Of note, in both patients, 5-Aza not only addressed the VEXAS syndrome but also achieved complete remission of the associated MDS disease, including hematological, cytogenetic (case 1), and molecular (case 2) aspects. Neither additional myeloid mutations nor novel cytogenetic alterations could be observed during the follow-up phase. The exact relationship between the UBA1-mutant clone and the initiation of MDS is yet to be determined. It remains uncertain whether the myeloid neoplasm is primarily driven by the UBA1-mutant clone or whether the highly inflammatory microenvironment promotes clonal selection. 

In addition to azacitidine, further treatment approaches have been described in small VEXAS cohorts. Among them, the JAK1/2 inhibitor ruxolitinib is considered one of the most promising, which has successfully alleviated symptoms of VEXAS syndrome; however, no molecular remissions have been reported thus far. Indeed, a recent publication reported an increase in UBA1 burden under ruxolitinib, despite a highly favorable clinical response [8].

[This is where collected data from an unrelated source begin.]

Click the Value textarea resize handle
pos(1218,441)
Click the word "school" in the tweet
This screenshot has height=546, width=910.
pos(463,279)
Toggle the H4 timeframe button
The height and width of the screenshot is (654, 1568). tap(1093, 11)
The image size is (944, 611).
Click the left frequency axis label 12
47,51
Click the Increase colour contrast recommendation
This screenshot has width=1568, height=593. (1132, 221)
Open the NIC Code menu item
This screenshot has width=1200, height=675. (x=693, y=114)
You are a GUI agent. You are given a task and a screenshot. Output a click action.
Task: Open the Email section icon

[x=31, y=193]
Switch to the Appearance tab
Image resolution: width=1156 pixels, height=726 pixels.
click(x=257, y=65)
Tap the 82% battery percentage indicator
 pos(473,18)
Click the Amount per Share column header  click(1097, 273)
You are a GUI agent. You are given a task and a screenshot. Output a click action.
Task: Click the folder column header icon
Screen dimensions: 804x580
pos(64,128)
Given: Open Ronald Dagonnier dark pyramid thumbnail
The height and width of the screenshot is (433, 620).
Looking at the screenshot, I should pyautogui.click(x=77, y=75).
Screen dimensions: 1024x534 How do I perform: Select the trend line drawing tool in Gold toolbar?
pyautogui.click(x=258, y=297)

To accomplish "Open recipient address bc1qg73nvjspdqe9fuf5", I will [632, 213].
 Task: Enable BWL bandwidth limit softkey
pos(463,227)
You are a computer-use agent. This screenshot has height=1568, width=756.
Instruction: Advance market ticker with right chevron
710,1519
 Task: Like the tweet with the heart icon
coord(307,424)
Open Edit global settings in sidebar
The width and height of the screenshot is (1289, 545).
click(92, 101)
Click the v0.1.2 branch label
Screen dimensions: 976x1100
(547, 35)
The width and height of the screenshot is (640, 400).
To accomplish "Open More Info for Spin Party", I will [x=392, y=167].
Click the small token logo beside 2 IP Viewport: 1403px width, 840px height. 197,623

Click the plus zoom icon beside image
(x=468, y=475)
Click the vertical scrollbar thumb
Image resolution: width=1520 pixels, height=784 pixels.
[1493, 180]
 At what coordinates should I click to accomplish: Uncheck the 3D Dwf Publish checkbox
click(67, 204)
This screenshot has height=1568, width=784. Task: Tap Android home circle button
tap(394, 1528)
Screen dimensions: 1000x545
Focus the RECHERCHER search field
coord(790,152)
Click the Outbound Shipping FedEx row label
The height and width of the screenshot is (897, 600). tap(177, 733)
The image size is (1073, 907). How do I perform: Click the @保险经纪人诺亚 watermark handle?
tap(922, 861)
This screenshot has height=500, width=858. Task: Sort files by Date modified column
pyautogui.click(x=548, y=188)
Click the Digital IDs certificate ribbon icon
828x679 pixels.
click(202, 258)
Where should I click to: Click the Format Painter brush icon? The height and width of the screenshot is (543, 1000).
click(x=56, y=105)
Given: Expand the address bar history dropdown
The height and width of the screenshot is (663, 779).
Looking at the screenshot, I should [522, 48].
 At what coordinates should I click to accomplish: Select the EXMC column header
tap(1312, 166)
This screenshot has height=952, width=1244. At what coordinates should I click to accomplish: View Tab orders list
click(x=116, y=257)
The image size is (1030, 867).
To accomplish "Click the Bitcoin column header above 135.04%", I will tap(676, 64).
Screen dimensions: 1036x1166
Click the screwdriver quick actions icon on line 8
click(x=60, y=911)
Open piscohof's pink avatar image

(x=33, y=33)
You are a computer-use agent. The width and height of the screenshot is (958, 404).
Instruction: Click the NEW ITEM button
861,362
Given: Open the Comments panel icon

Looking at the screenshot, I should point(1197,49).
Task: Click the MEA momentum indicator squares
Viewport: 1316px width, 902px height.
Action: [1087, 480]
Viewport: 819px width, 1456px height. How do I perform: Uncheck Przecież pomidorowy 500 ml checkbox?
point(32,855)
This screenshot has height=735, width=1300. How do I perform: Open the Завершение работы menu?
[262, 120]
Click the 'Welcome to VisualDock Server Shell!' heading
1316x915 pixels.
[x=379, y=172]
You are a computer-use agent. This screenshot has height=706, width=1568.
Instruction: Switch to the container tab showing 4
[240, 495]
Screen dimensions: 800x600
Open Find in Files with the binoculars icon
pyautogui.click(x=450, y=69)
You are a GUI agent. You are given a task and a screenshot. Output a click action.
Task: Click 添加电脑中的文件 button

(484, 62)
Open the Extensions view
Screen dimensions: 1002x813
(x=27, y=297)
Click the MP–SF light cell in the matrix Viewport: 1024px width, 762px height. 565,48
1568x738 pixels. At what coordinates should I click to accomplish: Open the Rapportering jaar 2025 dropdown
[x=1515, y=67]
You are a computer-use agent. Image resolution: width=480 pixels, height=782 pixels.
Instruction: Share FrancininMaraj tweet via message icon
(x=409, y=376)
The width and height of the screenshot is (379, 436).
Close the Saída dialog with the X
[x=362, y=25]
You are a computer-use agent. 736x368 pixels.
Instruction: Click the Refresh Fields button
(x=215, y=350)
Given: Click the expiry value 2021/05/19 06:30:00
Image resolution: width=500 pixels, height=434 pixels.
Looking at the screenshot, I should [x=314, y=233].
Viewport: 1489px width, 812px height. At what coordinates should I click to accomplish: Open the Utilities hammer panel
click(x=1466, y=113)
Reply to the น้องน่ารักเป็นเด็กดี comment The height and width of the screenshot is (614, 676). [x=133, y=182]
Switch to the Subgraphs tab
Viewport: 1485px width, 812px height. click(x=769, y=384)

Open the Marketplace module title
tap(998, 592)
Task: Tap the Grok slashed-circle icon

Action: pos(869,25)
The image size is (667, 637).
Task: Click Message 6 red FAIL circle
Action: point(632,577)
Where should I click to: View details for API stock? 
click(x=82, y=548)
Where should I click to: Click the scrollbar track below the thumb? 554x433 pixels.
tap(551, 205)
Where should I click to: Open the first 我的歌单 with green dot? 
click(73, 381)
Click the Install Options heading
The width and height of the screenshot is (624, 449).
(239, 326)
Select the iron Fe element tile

In conclusion, detailed molecular monitoring of two VEXAS syndrome patients who underwent HMA therapy revealed complete eradication of the UBA1 clone along with significant clinical and hematologic responses. Thus, hypomethylating agents might be an interesting alternative, at least for a proportion of patients, not eligible for alloHCT. Clearly, this report is based on a limited number of cases, and prospective studies are required to validate these findings and identify which VEXAS patients will benefit most from HMA.